Quick answer: HDRP only inserts renderers into the ray tracing acceleration structure when the object’s layer is in the Ray Tracing Settings Layer Mask, the renderer has Ray Tracing enabled, and the material uses a shader that emits a ray intersection variant. Missing any one of those and the mesh is invisible to reflections, shadows, and GI.

When HDRP ray tracing “sometimes works,” the answer is almost always the acceleration structure. The RTAS (ray tracing acceleration structure) is rebuilt every frame from a filtered subset of your scene. The filter runs on layers, flags, and shader support, and each one can silently exclude a mesh. If a particular chair does not cast a ray traced shadow while the one next to it does, work through the filter in order.

Look at the Ray Tracing Settings override

Ray tracing in HDRP is driven by a Volume override named Ray Tracing Settings. Open your scene’s main Volume Profile and add it if it is missing. The Layer Mask field is the first gate. A renderer whose GameObject is on a layer not included here never makes it into the RTAS. Developers often set this to a single layer like Default for performance and then forget that all their imported props are on Environment or Props.

Tighten or loosen the mask depending on your target hardware. Including everything is fine for a small scene; for large worlds you want only layers that contribute visible reflections.

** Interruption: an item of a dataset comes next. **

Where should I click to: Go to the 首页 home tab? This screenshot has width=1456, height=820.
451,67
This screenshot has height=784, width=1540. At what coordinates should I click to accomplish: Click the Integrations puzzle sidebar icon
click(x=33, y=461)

Enable ray tracing on the renderer itself

Every MeshRenderer and SkinnedMeshRenderer has a Ray Tracing block in the Inspector. You need to check the Ray Tracing checkbox and pick a Ray Tracing Mode. Use Static for non-moving meshes so HDRP reuses the bottom-level structure across frames, and Dynamic Geometry for anything that animates, morphs, or is a skinned mesh. Dynamic Transform is the middle ground: the mesh does not deform but the transform changes, so only the TLAS entry is updated.

using UnityEngine.Rendering.HighDefinition;

var renderer = crate.GetComponent<MeshRenderer>();
renderer.rayTracingMode = UnityEngine.Experimental.Rendering.RayTracingMode.Static;
renderer.enabled = true;

If the field is disabled entirely, the mesh is an edge case HDRP cannot handle — typically a procedural mesh created at runtime with no upload path, or a mesh flagged as read-only without CPU access.

Audit the shader

Ray intersection requires a shader variant that HDRP calls for every ray hit. HDRP Lit, Lit Tessellation, Eye, Hair, and Fabric all provide one. Custom shaders written in raw HLSL usually do not, unless they opt in with the Raytracing Shader Pass. Shader Graph materials need their target set to HDRP and the Ray Tracing toggle checked in the graph settings.

Signs your shader is unsupported: the mesh appears in raster but is black or pink in RT reflections, or it simply does not show up at all. Switch temporarily to a plain HDRP Lit material and see if the problem disappears.

Procedural and GPU-generated geometry

Meshes constructed with Graphics.DrawMeshInstancedIndirect, compute-shader output, or VFX Graph do not participate in the RTAS by default. HDRP has a specific entry point — HDRenderPipeline.AddRayTracingInstance — that advanced users can call, but for most projects the fix is to switch to regular MeshRenderers backed by the generated mesh. Expect procedural foliage and particle-driven debris to be missing from reflections unless you handle them explicitly.

Validate with the RenderGraph viewer

Window -> Analysis -> Render Graph Viewer shows the frame’s passes including Build Acceleration Structure. Click it and inspect which renderers were added. If your suspect mesh is not listed, you already know the filter rejected it. Cross-reference with the Frame Debugger to see whether it was the layer mask, the ray tracing flag, or the shader pass.

“An acceleration structure only contains what you told it to. If the mesh looks wrong in the ray traced pass, first ask whether it is in the structure at all.”

Related Issues

For related lighting debugging, see Fix Unity light probe flickering on moving objects. If you are debugging depth-based effects where shader passes matter, Fix Godot shader depth buffer access flipped walks through a similar filtered-pipeline issue in another engine.

Tip: toggle Ray Tracing off and back on in the Volume to force the RTAS to rebuild — sometimes it gets out of sync after a script reload.